Top Originator: Wells Fargo’s Jason Wiley

Jason Wiley knows all about competition. As a competitive athlete, he understands that it is hard to be good at anything if you do it halfway. As a home mortgage consultant with Wells Fargo who knows his business “inside and out,” he’s become a valuable resource for clients in Irvine, California.

Wiley does all of the day-to-day communications with his clients on their loans, something that many top producers don’t do, especially in this extremely competitive market.

“I’ve built a little bit of a niche for being a high-end specialist,” he said.

A native Midwesterner, Wiley fell into the world of mortgages after graduating from Minnesota State University and took a job temping with Wells Fargo. He then worked his way into sales, using Wells Fargo’s development opportunity courses to build a lot of connections in California and then moving out west to open a new branch. His first year in sales, Wiley closed $156 million. Now, Wiley does around $200 million in loan volume annually and has surpassed $1 billion for his career. This, at 32 years of age.

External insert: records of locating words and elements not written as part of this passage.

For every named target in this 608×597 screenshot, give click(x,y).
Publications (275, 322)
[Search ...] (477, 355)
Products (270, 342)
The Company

It was an unlikely path for someone who didn’t particularly want to be in the mortgage business, but the economy was still recovering from the financial crisis and the path that presented itself just happened to be the right one for Wiley.

“I literally just got my foot in the door and worked harder than everybody. And I think I’m a fairly smart guy, where I just tried to make the best out of every opportunity I had, and then it just kind of blew up.”

Wiley’s strong client base and partnerships have served him well in recent years, and Wiley focuses on ensuring that he’s always providing existing clients and those being referred to him with the utmost in service, including being honest and upfront, setting expectations, and getting the job done.

“It hasn’t been easy in many ways but it’s literally been countless hours, working from when you wake up to you go to sleep. That’s what I’ve been doing to be able to maintain the brand,” Wiley said. “It’s a lot of hard work.”